For an assignment, I am required to estimate pi in Erlang using the Montecarlo method, but with a specified number of actors and iterations. I have a working version (adapted from https://programmingpraxis.com/2009/10/09/calculating-pi/) that does not use concurrency and thus takes one argument, N = number of iterations (points). I am trying to add to it by creating another montecarlo() function that takes two arguments, N = # of iterations and X = # of actors.
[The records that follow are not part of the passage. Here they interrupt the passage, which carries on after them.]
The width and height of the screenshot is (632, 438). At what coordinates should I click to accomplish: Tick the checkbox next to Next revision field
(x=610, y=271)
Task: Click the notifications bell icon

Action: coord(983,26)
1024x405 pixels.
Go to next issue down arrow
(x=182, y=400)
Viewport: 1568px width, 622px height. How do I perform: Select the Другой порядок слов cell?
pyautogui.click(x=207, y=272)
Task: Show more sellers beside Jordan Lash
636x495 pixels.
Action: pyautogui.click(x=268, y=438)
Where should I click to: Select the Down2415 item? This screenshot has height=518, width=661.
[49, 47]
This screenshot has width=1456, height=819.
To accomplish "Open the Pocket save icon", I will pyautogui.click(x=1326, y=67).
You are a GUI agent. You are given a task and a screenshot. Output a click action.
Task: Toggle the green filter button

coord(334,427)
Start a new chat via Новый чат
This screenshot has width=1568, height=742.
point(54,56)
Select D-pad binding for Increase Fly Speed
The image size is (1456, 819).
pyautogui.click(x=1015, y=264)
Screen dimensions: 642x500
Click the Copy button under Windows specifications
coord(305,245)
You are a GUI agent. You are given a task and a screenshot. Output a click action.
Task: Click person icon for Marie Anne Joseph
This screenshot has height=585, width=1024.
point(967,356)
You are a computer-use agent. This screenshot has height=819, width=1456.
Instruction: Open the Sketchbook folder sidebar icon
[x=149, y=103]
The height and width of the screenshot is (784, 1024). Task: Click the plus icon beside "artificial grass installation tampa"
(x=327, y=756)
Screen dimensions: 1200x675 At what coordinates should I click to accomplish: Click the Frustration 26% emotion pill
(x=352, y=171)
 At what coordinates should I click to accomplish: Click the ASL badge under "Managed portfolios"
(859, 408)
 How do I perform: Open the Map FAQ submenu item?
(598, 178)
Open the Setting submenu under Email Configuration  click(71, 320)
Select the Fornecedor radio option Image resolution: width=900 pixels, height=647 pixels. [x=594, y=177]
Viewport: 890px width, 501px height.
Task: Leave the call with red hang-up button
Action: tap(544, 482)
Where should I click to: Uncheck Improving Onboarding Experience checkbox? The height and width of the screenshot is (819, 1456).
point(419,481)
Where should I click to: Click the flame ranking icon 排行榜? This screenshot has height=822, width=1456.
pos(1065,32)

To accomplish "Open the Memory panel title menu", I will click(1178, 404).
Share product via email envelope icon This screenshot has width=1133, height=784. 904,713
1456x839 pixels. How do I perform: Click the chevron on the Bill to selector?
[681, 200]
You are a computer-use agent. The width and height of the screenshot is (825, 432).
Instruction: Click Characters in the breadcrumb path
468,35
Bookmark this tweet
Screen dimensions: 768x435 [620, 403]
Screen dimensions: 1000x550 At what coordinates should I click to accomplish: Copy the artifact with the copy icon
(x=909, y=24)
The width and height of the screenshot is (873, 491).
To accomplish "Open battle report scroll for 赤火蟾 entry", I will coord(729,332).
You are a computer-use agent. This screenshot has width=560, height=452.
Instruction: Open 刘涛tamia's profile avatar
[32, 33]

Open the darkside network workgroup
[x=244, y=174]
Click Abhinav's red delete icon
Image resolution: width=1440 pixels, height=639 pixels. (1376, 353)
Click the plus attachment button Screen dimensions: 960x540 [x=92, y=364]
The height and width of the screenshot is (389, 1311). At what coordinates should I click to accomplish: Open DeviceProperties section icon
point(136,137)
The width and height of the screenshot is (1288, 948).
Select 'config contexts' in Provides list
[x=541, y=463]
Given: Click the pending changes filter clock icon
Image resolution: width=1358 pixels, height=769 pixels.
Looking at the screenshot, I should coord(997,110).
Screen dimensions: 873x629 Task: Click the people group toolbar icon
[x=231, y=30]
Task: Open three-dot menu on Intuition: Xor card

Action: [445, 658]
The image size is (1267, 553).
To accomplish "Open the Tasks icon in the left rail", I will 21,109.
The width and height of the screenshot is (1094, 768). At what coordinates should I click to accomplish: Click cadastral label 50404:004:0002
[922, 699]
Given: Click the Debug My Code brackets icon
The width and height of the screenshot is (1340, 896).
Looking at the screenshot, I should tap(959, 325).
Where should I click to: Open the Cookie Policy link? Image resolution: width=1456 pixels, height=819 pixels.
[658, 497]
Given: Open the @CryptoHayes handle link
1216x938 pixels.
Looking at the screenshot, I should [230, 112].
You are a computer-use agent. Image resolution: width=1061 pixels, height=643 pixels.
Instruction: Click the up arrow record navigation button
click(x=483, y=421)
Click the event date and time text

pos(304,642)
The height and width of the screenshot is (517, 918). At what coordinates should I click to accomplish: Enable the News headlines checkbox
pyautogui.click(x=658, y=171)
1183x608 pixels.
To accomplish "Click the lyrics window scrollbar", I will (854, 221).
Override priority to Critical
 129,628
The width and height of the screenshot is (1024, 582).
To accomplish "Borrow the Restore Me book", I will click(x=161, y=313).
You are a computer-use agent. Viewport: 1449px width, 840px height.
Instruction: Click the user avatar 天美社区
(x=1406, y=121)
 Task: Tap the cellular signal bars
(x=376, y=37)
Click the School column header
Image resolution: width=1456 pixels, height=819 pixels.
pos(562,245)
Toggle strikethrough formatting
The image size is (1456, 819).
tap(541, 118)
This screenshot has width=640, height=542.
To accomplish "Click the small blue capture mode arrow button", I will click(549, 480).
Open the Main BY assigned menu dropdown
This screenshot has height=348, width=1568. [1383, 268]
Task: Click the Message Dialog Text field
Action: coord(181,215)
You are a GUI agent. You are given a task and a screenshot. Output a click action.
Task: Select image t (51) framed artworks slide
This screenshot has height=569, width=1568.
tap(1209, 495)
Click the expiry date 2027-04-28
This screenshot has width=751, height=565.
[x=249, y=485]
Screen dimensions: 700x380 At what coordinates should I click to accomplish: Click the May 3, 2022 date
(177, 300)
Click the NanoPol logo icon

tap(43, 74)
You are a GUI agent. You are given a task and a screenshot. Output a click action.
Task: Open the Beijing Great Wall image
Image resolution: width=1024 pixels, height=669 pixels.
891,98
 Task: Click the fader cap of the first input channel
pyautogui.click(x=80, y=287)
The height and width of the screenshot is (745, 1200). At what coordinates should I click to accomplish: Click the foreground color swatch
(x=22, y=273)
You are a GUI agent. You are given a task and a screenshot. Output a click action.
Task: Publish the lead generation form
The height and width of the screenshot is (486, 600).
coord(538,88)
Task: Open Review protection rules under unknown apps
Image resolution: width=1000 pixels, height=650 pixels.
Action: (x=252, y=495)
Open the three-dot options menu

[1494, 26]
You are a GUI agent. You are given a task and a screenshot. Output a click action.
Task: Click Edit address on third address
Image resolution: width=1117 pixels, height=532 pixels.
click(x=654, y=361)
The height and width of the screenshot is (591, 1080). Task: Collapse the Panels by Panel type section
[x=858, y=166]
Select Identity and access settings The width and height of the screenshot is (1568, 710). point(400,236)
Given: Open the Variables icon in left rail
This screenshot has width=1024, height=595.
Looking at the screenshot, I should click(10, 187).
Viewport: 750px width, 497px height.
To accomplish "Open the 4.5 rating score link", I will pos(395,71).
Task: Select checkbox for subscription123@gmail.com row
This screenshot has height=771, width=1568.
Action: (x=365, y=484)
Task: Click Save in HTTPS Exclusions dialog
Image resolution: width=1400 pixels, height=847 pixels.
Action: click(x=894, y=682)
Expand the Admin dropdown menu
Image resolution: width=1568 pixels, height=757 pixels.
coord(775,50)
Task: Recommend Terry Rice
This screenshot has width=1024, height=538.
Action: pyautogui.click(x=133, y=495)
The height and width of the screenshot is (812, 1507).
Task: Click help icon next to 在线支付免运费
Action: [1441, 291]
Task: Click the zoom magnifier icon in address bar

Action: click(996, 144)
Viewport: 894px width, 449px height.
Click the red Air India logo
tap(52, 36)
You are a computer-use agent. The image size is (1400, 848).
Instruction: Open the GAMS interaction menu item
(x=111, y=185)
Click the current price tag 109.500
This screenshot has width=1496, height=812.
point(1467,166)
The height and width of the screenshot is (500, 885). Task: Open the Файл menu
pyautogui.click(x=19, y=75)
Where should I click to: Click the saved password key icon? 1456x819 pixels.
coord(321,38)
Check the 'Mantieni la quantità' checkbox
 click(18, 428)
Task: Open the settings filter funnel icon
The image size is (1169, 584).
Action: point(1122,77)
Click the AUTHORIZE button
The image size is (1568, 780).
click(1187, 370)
I am having trouble figuring out how to use a (pseudo)loop to spawn each actor.
The previous version returns the pi estimation, but after I figure out the spawning, I assume I would have to average the return values from each actor for the final pi estimation.
Here is what I have:
-module(pi).
-export([montecarlo/1, montecarlo/2]).
montecarlo(N, X)->
NumIterPerActor = N div X,
%io:fwrite("Number of actors = ~w~n",[X]),
%io:fwrite("Number of iterations per actor = ~w~n",[NumIterPerActor]),
lists:seq(1, X),
spawn(pi, montecarlo, [NumIterPerActor]).
montecarlo(N)->
montecarlo(N,0,0).
montecarlo(0,InCircle,NumPoints)->
PiEst = 4*InCircle / NumPoints,
io:fwrite("Pi = ~w~n", [PiEst]);
montecarlo(N,InCircle,NumPoints)->
Xcoord = rand:uniform(),
Ycoord = rand:uniform(),
montecarlo(N-1,if Xcoord*Xcoord + Ycoord*Ycoord < 1 -> InCircle + 1; true -> InCircle end,NumPoints + 1).
From researching the problem, I have seen using map(), but to my understanding, you are creating a new function inside of map(), rather than using ones already implemented.
EDIT:
I didn't receive any suggestions before the deadline (my fault for waiting so long), so I sought help from a classmate and came up with a recursive solution:
-module(pi).
-export([montecarlo/1, montecarlo/2, assign/3, compute/2, addPi/3]).
montecarlo(N, X)->
NumIterPerActor = N div X, %number of iterations for each actor
io:fwrite("Number of actors = ~w~n",[X]),
io:fwrite("Number of iterations per actor = ~w~n",[NumIterPerActor]),
%Actors = lists:seq(1, X), %generate desired number of actors
%Pi1 = spawn(pi, montecarlo, [NumIterPerActor]),
%Pi2 = spawn(pi, montecarlo, [NumIterPerActor]).
ReceiverID = spawn(pi, addPi, [0, X, X]),
assign(ReceiverID, X, NumIterPerActor).
assign(ReceiverID, 1, Iter)->
spawn(pi, compute, [Iter, ReceiverID]);
assign(ReceiverID, X, Iter)->
spawn(pi, compute, [Iter, ReceiverID]),
assign(ReceiverID, X-1, Iter).
compute(Iter, ReceiverID)->
Est = montecarlo(Iter),
ReceiverID ! {Est}.
addPi(Pies, X, 0)->
FinalPi = Pies/X,
io:fwrite("Pi = ~w~n", [FinalPi]);
addPi(Pies, X, Rem)->
receive
{Estimate} ->
addPi(Pies+Estimate, X, Rem-1)
end.
montecarlo(N)->
montecarlo(N,0,0).
montecarlo(0,InCircle,NumPoints)->
4*InCircle / NumPoints;
%io:fwrite("Pi = ~w~n", [PiEst]);
montecarlo(N,InCircle,NumPoints)->
Xcoord = rand:uniform(),
Ycoord = rand:uniform(),
montecarlo(N-1,if Xcoord*Xcoord + Ycoord*Ycoord < 1 -> InCircle + 1; true -> InCircle end,NumPoints + 1).
The lists:foreach/2
seems like a good fit when you need to do something iteratively with side effects such as spawning a process.
You could map/2
the NumIterPerActor
into a IterList
list and use foreach/2
to spawn the processes iteratively over it.
montecarlo(N, X) ->
NumIterPerActor = N div X,
IterList = lists:map(fun(_) -> NumIterPerActor end, lists:seq(1, X)),
lists:foreach(fun(IPA) -> spawn(?MODULE, montecarlo, [IPA]) end, IterList).
To answer your last question, note that inside map/2
or foreach/2
you could wrap any function call inside a lambda function and pass the relevant arguments to it.